Partially automated test evaluation

Question

Partially automated test evaluation

h-arlt opened this issue 7 months ago · 0 comments

Goal

In order to ease evaluation of load test results, users of XLT should be enabled to run a quick and configurable analysis that is performed in an automatic fashion as part of report generation.

Idea

Auto-Evaluation of a load test result is based on rules which run data tests (rule checks) on the generated load test report XML, using XPath to select and evaluate condititions.

For a quick rating, rules can define a number of achievable points that are summarized at the end to get a final score whose value determines the rating to apply. A rule passes when all of its checks succeed. Rules that do not pass do not contribute any point to the final score, and all their points in case they do pass (all-or-nothing).

To model more complex criteria and to allow re-use of rules (and thus to avoid repetiitve definitions), rules are assigned to groups whereas a rule can be assigned to multiple groups. Rules must be assigned to a least one (enabled) group to become effective. Otherwise, it will be ignored (declared but unused).

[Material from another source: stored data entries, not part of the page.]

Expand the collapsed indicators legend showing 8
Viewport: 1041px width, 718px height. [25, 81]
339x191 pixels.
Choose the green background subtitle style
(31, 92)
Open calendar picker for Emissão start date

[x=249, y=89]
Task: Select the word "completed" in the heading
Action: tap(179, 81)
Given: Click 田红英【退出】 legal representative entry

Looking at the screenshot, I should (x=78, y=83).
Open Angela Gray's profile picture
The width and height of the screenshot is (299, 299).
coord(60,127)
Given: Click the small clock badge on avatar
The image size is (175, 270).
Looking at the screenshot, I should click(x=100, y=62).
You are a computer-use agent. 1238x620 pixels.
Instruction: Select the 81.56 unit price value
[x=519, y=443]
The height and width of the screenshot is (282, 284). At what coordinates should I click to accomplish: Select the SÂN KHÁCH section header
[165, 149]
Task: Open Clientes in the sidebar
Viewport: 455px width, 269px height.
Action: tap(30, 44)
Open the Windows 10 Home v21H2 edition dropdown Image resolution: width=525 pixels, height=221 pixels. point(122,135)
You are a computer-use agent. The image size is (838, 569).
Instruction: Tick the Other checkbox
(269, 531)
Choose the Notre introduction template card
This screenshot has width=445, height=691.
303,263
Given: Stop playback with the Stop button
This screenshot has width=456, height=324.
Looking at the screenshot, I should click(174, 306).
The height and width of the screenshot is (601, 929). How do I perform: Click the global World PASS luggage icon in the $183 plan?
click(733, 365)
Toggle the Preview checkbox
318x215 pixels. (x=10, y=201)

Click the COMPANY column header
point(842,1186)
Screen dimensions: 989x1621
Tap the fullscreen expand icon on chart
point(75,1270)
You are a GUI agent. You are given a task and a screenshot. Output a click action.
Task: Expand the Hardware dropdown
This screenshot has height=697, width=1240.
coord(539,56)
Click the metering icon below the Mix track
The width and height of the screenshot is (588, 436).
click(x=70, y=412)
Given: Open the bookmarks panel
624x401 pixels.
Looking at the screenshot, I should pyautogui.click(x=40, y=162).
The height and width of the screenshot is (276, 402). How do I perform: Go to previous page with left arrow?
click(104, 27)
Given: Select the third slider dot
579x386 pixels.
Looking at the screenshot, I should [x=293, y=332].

Groups are evaluated in the order of definition whereas evaluation of a group is meant to evaluate each of the rules assigned to it, in order of assignment/use. Rules that do not pass won't stop evaluation of the remaining rules.
The number of achievable points as well as the computed number of achieved points depend on the group's mode:

Mode	Achievable Points	Achieved Points
firstPassed	Max. of all rules' achievable points	First rule that pass
lastPassed	Max.of all rules' achievable points	Last rule that pass
allPassed	Sum of all rules' achievable points	Sum of all rule that pass

Depending on the overall percentage of points achieved, a final rating is chosen from the list of ratings specified by the user and applied to the test. The list of ratings is processed in the same order as specified and the first applicable rating defines the final rating. A rating is applicable when its value is greater than or equal to the overall percentage of achieved points.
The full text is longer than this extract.